Me miro al espejo, me he quedado ciega. De la cara quedan solo las ojeras. De la carne, los huesos, los besos. En la espalda, llevo unas promesas de cristal que se rompen más deprisa de lo que se prometen. Tengo en la cabeza los miedos abriéndome las heridas y cerrando todas las puertas de casa. Mi sombra se ha escondido entre las únicas esquinas de la habitación que tienen luz para seguir existiendo. Se me está acabando el combustible para seguir en marcha. He perdido el mapa, el timón y aunque miro en todas direcciones, mi brújula no indica el norte. Sus agujas se han clavado en el pecho para encontrarme. Me oigo y tengo el ventrículo izquierdo gritando a todo pulmón que nadie puede verme, nadie querría verme. Veo una niña al otro lado del cristal, que está cansada, que quiere sentirse amada. Me vuelvo a mirar, apenas he dormido, estoy agotada. Será eso.
“Se acerca y suelta otro golpe. Silencio”
Silencio. Llega a casa. Trae entre las manos la vista, la carne, el amor. Se asegura de que lo esté mirando. Los pisa y de una patada salen disparados por la ventana. Silencio. No soy capaz de callar las voces, seguro las habrá escuchado. Se acerca y suelta otro golpe. Silencio. Nadie se ha dado cuenta, y yo percibo, sin embargo, el ruido de un huracán partiendo el mundo. Se vuelve a abrir paso entre los huesos una herida y mientras el espejo ve otro defecto, yo lo miro a él. Se marcha y regresa arrepentido con aguja e hilo. Me sostiene el brazo y empieza a cocer, y aunque niego con lo que me queda de razón, al final mi locura siempre se deja, él lo sabe. Silencio. Me quiere. Silencio. Silencio.
“Solo veo los golpes silenciosos que nadie parecía escuchar sobre mi piel”

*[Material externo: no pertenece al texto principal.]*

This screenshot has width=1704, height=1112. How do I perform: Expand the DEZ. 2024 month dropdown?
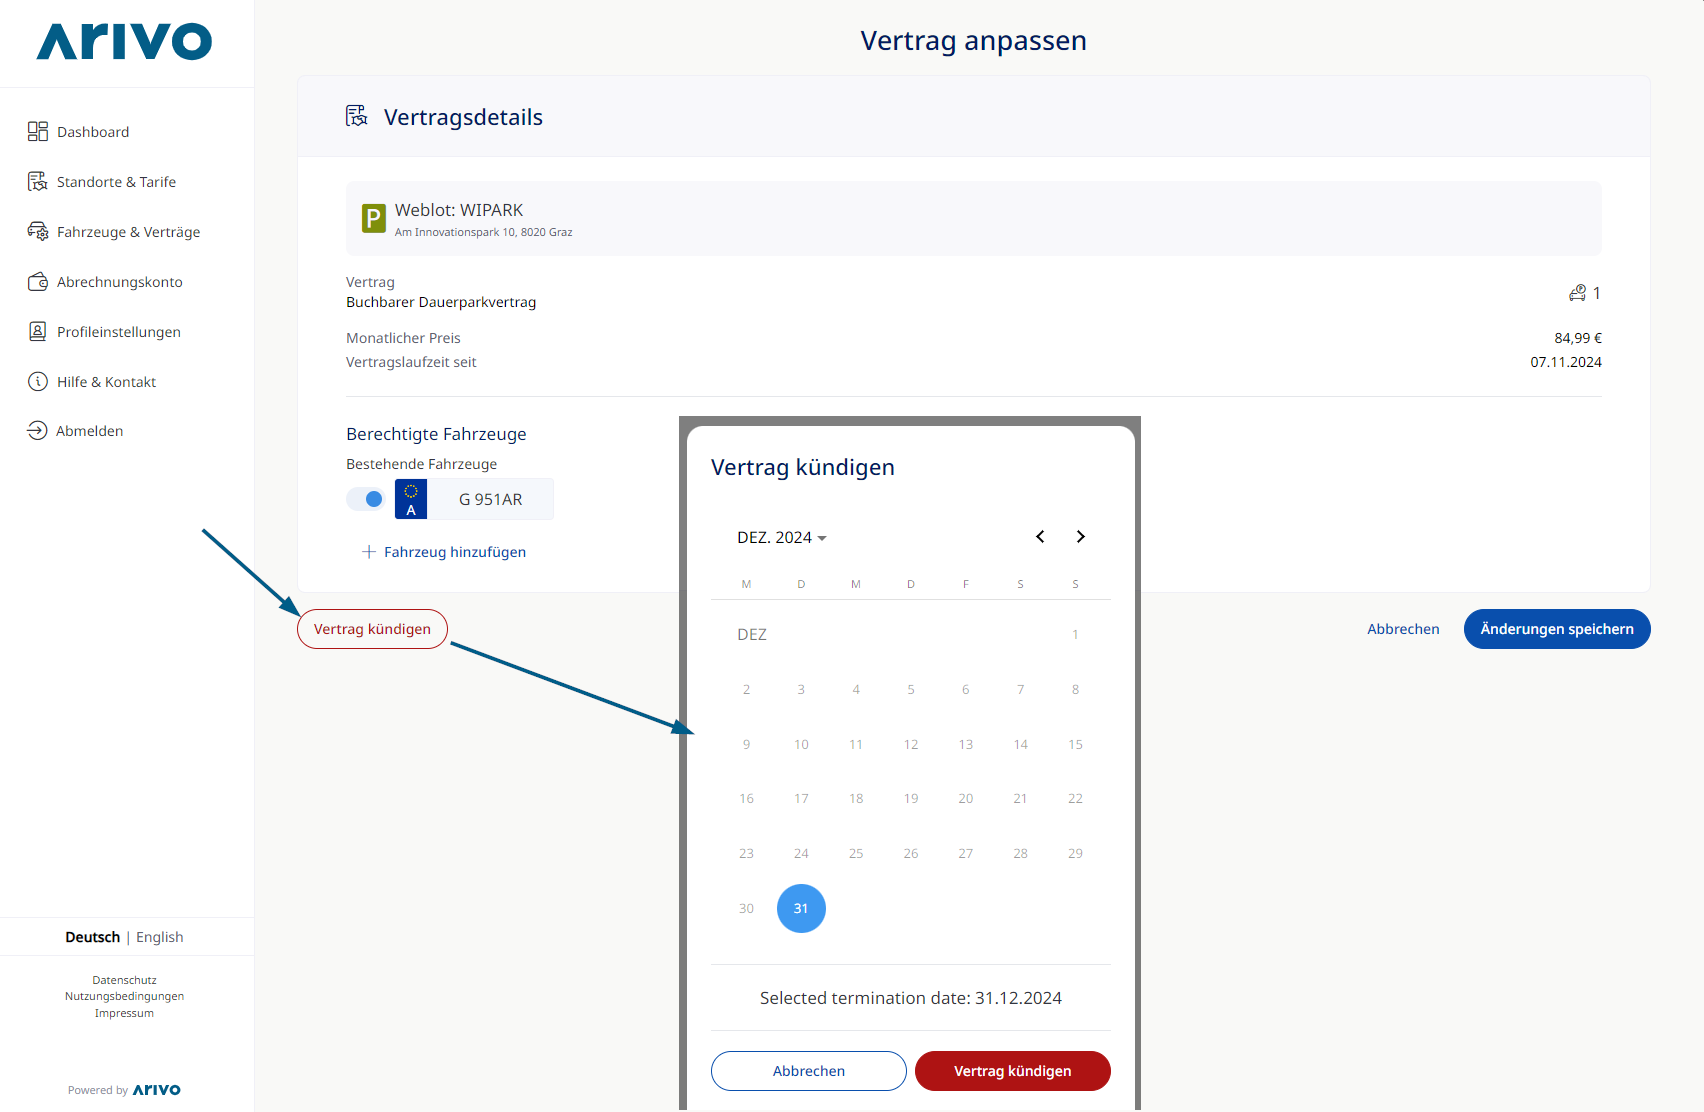pyautogui.click(x=782, y=537)
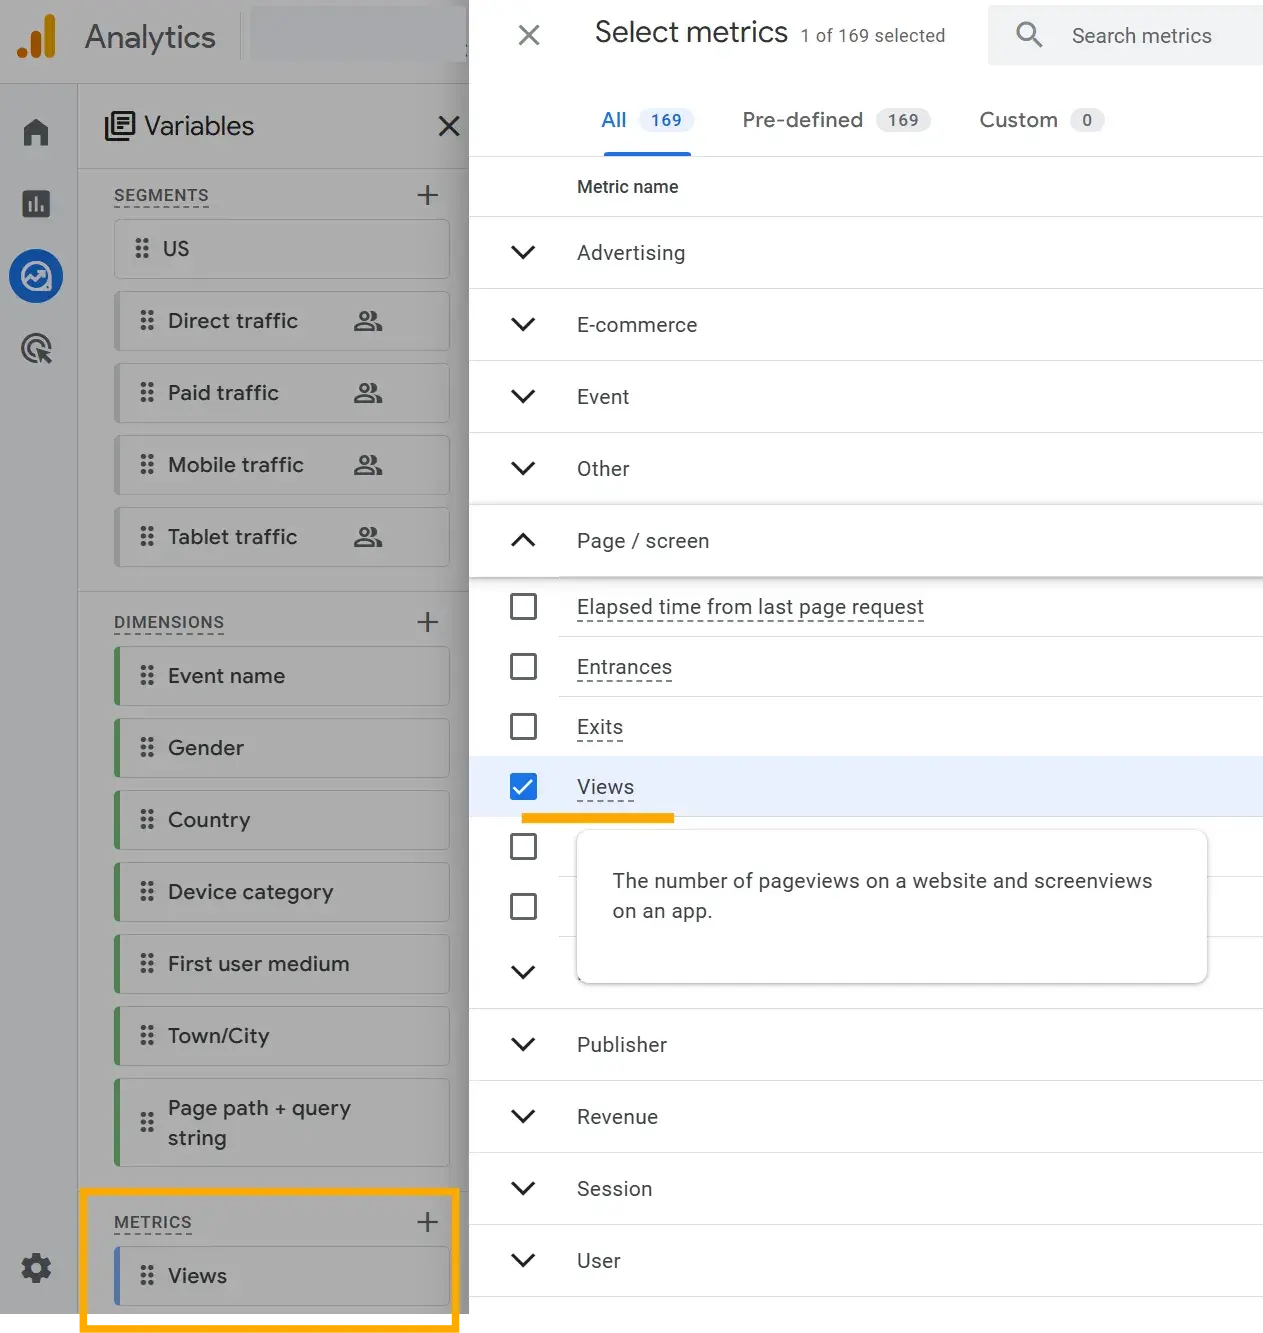Switch to the Pre-defined tab

tap(802, 120)
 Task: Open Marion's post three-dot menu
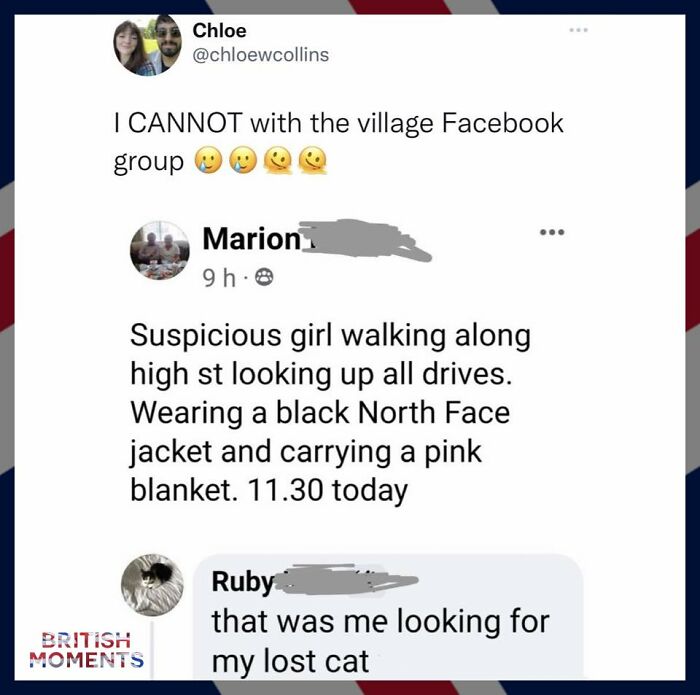coord(552,232)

Paso las semanas con el silencio retumbando en mis oídos, y los golpes. Me quedo muda y sorda al mes siguiente. Pero siempre me quedo. A ver mi libertad atrapada entre las paredes de una vivienda a la que me gusta llamar hogar. Entro, salgo, entro todos los días por esa puerta, la misma que me retiene presa. La misma que ve, oye y grita mis silencios. Cada vez que intento salir aparece la niña suplicándome a gritos que me quede, y yo recuerdo y siempre me acabo quedando. Maldita niña. Malditos recuerdos. Maldito silencio que me ha hecho invisible. Y cuando me vuelvo a mirar, solo veo los golpes silenciosos que nadie parecía escuchar sobre mi piel.
Esos golpes me acunan por las noches incluso ahora que todo acabó, después de un punto y final en una historia que no debió comenzar. La triste realidad, es que la vecina del sexto, tu compañera de trabajo y otras tantas en los rincones menos esperados sufren golpes silenciosos de los que nadie se da cuenta, a veces, ni siquiera ellas.